Exercise input
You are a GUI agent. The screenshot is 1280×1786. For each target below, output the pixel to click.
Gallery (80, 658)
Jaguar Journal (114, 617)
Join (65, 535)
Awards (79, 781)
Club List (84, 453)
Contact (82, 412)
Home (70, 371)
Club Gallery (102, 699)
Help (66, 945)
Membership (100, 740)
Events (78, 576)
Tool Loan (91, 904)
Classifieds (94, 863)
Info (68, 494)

To do
Convert the records above into a JSON list of strings, one string per line, and leave out any blank lines.

Task result
[
  "You are a GUI agent. The screenshot is 1280×1786. For each target below, output the pixel to click.",
  "Gallery (80, 658)",
  "Jaguar Journal (114, 617)",
  "Join (65, 535)",
  "Awards (79, 781)",
  "Club List (84, 453)",
  "Contact (82, 412)",
  "Home (70, 371)",
  "Club Gallery (102, 699)",
  "Help (66, 945)",
  "Membership (100, 740)",
  "Events (78, 576)",
  "Tool Loan (91, 904)",
  "Classifieds (94, 863)",
  "Info (68, 494)"
]